6. Par ailleurs, si le centre hospitalier universitaire de Montpellier, dont relève le professeur en ORL qui suivait Océane E... et qui avait été consulté pour donner un avis sur une éventuelle intubation, le 3 mai 2017, soit cinq mois avant l'intervention finalement pratiquée le 13 octobre 2017, ainsi que l'Office national d'indemnisation des accidents médicaux, des affections iatrogènes et des infections nosocomiales (ONIAM) n'étaient pas présents aux opérations d'expertise conduites par les experts missionnés par la commission régionale de conciliation et d'indemnisation des accidents médicaux, les conclusions claires et précises de leur rapport selon lesquelles le décès d'Océane E... " est lié à la sévérité des anomalies secondaires à la maladie génétique " dont elle était atteinte, s'opposent à l'utilité d'une nouvelle mesure d'expertise qui associerait tant le centre hospitalier universitaire de Montpellier que l'Office.
7. Il résulte de ce qui précède que les requérants ne sont pas fondés à soutenir que c'est à tort que, par l'ordonnance attaquée, la juge des référés du tribunal administratif de Marseille a rejeté leur demande.
8. Il n'y a pas lieu, dans les circonstances de l'espèce, de mettre à la charge des requérants la somme demandée par l'Office national d'indemnisation des accidents médicaux, des affections iatrogènes et des infections nosocomiales, au titre des dispositions de l'article L. 761-1 du code de justice administrative.
O R D O N N E :
Article 1er : La requête de Mme G... E... épouse C..., Mme A... E... et M. H... C... est rejetée.
Article 2 : Les conclusions de l'Office national d'indemnisation des accidents médicaux, des affections iatrogènes et des infections nosocomiales présentées sur le fondement de l'article L. 761-1 du code de justice administrative sont rejetées.

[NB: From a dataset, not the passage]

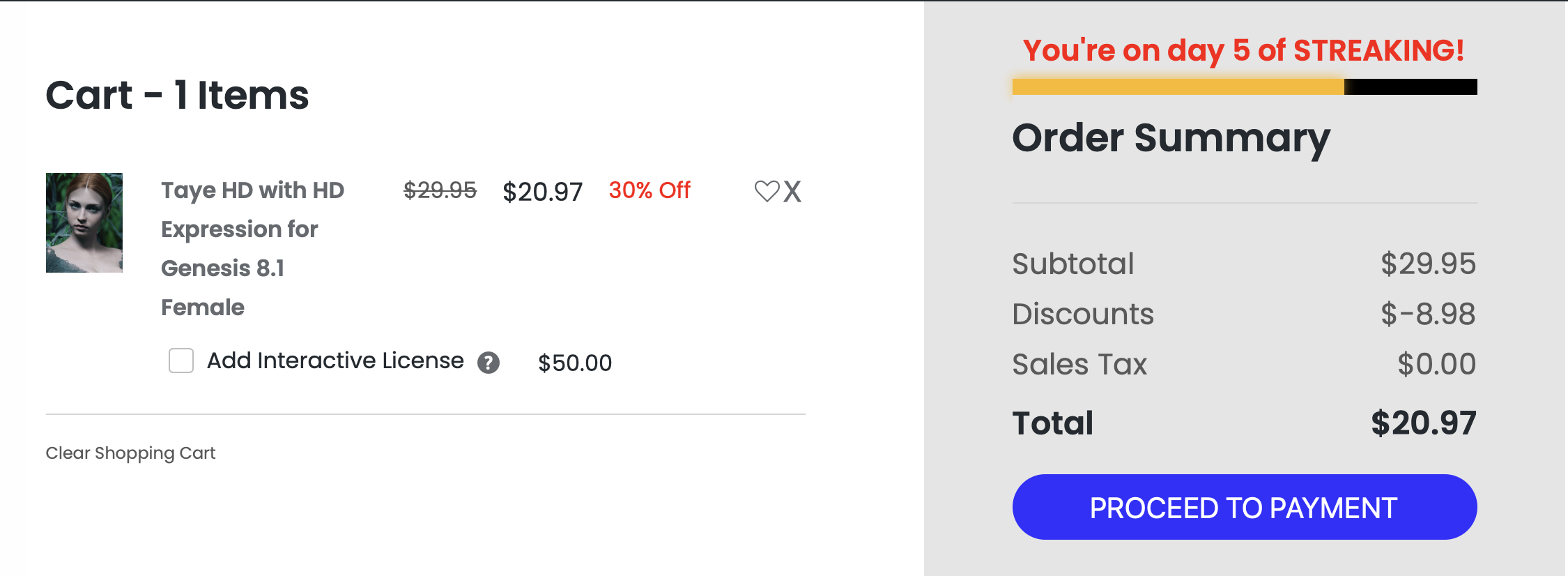This screenshot has height=576, width=1568.
Task: Click the Subtotal row label
Action: coord(1073,264)
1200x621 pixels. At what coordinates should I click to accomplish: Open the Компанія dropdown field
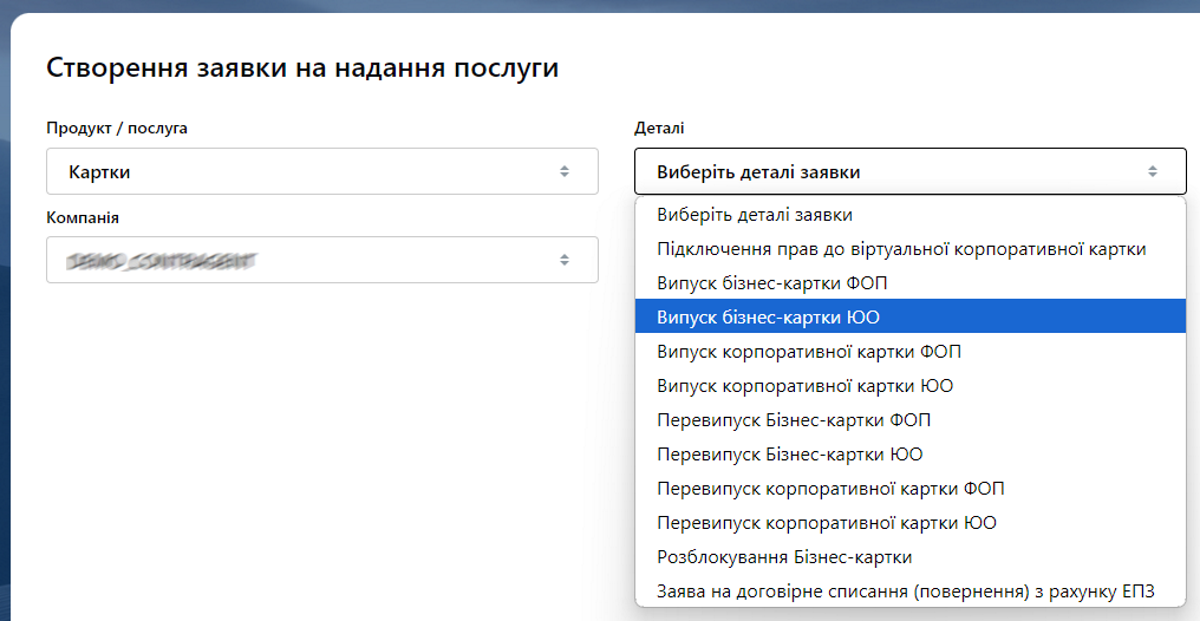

Article 3 : La présente ordonnance sera notifiée à Mme G... E... épouse C..., à Mme A... E..., à M. H... C..., à l'Assistance publique - Hôpitaux de Marseille, au centre hospitalier universitaire de Montpellier, à l'Office national d'indemnisation des accidents médicaux, des affections iatrogènes et des infections nosocomiales et à la caisse primaire d'assurance maladie de l'Hérault.